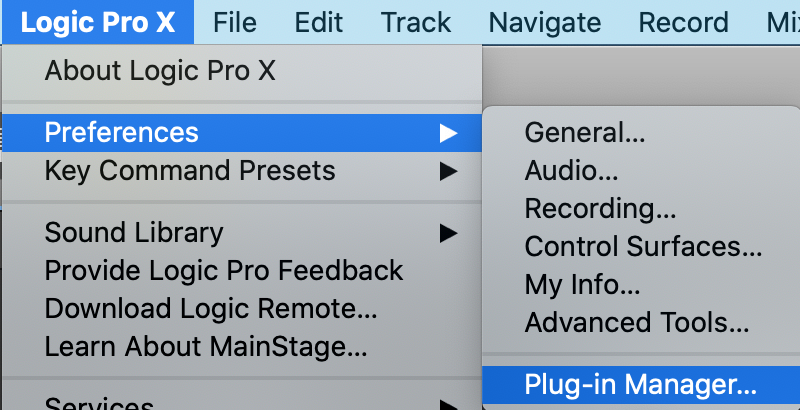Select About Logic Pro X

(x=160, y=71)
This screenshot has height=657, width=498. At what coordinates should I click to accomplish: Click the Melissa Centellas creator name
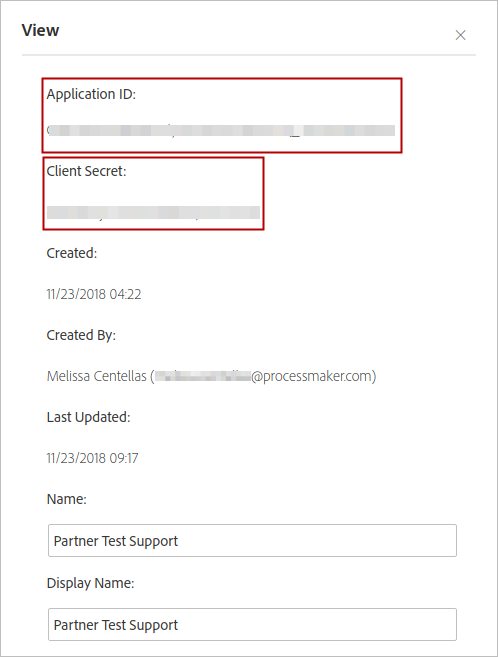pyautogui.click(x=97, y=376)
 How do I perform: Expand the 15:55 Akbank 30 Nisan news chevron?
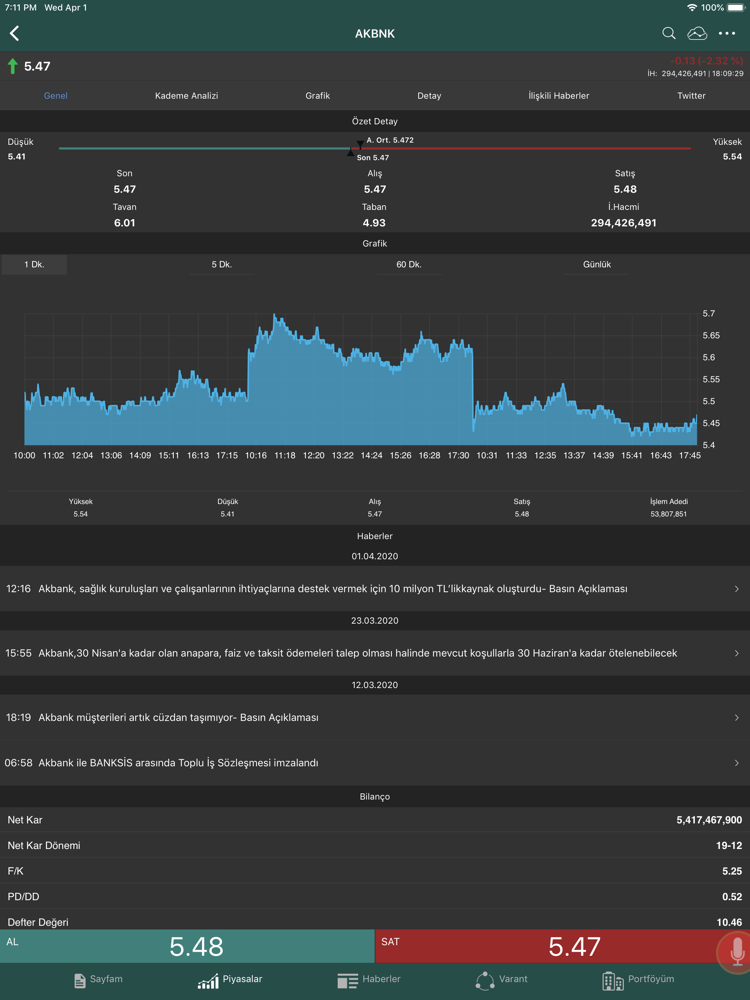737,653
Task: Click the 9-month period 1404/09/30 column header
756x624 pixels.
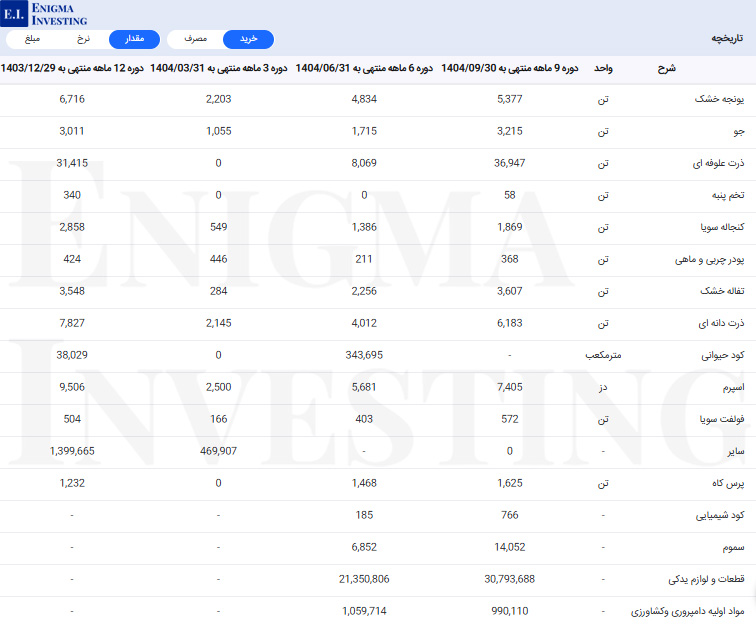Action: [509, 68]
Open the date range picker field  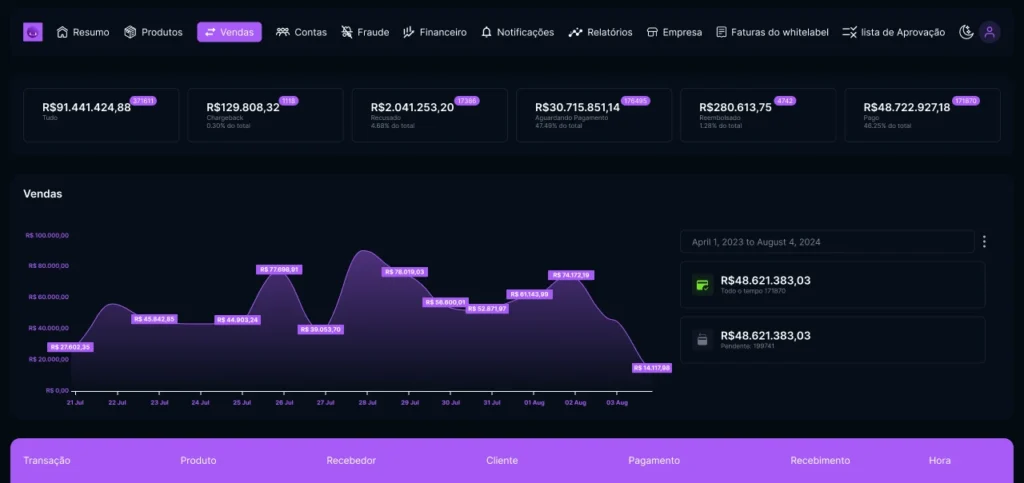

* * *

**Directions for this task**
Please write out, word for word, each line from the one with "756x624 pixels." to the last line of the data, keeping both ends and omitting pictures.

**Answer**
756x624 pixels.
Action: [509, 68]
Open the date range picker field  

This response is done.